- Born: Esther Boyarsky April 28, 1914 Suwałki, Poland
- Died: July 21, 1985 (aged 71) Detroit, Michigan
- Occupations: composer, pianist and organist

= Esther Allan =

American composer and pianist

Esther Allan (née Boyarsky; April 28, 1914 – July 21, 1985) was an American composer, pianist and organist.

== Early years ==
Esther Allan was born Esther Boyarsky in Suwałki, Poland. Her father was a cantor. She began playing the piano when she was only five, and took her first piano lessons with her mother. Her family moved to England when she was very young, and then to America.

== Career ==
She began working in New York City, both as a "classical" pianist (for example she performed Brahms's Piano Concerto No. 2 and Gershwin's Concerto in F during a recital at Carnegie Hall) and as a "jazz" pianist, in the vein of the "classical jazz" initiated by George Gershwin and Dana Suesse.

On June 16, 1935, she married in Detroit American jeweler and department store owner Norman Allan (1912–1999), to whom she later dedicated her Norman Concerto, a 6-minute piece for piano and orchestra in the vein of the Warsaw Concerto, which gained some success at the time and launched her as a composer. Once married, she used only her "American" name Allan, abandoning her maiden name.

She worked for a period of time as the pianist in Phil Spitalny's all-girl Hour of Charm Orchestra, as well as an affiliate pianist of Aileen Shirley's all-girl orchestra, "The Minoco Maids Of Melody".
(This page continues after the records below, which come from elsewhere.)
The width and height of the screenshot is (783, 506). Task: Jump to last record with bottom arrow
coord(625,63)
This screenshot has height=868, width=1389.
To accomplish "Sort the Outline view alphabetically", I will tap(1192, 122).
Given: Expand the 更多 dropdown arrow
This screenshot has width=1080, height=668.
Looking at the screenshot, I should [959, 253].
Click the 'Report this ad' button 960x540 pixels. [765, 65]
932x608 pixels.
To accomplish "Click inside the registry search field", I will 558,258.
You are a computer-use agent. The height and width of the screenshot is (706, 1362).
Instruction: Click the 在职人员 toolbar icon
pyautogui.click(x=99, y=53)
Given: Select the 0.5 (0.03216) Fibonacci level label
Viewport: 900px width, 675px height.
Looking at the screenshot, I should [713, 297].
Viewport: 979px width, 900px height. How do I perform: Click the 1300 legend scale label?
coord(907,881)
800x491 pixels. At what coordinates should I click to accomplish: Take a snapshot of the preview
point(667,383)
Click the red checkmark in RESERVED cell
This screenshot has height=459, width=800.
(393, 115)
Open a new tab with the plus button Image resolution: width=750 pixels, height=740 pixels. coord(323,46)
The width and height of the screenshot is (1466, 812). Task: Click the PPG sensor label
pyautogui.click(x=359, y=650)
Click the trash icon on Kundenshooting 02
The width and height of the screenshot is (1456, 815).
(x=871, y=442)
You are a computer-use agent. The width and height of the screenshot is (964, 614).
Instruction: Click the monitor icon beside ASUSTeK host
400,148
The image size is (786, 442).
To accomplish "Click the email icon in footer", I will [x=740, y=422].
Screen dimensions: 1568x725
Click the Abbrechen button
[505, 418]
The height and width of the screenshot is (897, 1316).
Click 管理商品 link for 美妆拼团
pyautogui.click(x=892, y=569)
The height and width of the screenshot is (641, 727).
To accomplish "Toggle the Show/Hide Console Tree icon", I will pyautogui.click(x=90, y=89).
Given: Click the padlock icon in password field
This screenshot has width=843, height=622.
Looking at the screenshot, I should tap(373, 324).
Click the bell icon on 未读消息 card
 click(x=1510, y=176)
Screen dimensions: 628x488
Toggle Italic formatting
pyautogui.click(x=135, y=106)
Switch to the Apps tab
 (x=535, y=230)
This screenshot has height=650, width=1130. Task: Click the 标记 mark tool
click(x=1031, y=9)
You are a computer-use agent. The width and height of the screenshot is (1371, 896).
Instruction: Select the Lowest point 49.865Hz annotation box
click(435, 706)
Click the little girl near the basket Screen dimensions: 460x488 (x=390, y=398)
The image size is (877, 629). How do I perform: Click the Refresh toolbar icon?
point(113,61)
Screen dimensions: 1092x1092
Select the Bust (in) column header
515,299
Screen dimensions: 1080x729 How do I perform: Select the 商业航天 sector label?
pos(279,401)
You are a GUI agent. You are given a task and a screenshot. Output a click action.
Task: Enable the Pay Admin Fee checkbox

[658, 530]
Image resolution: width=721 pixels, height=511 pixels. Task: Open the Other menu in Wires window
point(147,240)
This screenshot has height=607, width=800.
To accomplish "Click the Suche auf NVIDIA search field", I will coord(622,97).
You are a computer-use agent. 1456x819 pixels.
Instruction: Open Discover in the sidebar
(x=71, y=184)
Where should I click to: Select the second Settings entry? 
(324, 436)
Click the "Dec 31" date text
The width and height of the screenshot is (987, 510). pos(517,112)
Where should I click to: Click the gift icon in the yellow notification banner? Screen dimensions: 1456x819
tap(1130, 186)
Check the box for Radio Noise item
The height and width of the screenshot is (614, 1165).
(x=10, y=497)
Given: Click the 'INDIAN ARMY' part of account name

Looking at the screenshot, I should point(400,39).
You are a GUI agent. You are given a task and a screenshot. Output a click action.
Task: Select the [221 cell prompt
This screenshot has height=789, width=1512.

As a composer, aside from "the Norman Concerto", she wrote other short pieces for piano and orchestra: Ocean Rhapsody, Romantic Concerto... described as being "an exact synthesis between Rachmaninov, Gershwin and the Warsaw Concerto", and Meditation for Piano, Harp and Strings, all homages to her native Poland. These works, as well as "the Norman Concerto", were regularly performed by Allan, accompanied by the Detroit Sinfonietta, conducted by Felix Resnick. A vinyl album of their performances was published in the 1960s.

She arranged for piano and orchestra several works, including classical hits as Chopin's Nocturne in C minor, Op. 48, No. 1 and Beethoven's piano sonata No. 17, "The Tempest", and variety songs as "Bethie's Theme", "Enchantment", and "Freddie's Running".

She composed numerous short works for piano solo for her own recitals, around thirty songs, some chamber musics (including "Autumn Nocturne" for piano and harp) as well as some larger-scaled orchestral concert works.

==Family==
She lived in Detroit, Michigan, with her husband and four children. Her oldest child, Sally Allan Alexander, became a piano teacher. Allan performed with several local musical ensembles and hosted many classical piano performances.

== Death ==
She died on July 21, 1985, in Detroit, aged 71, from heart failure.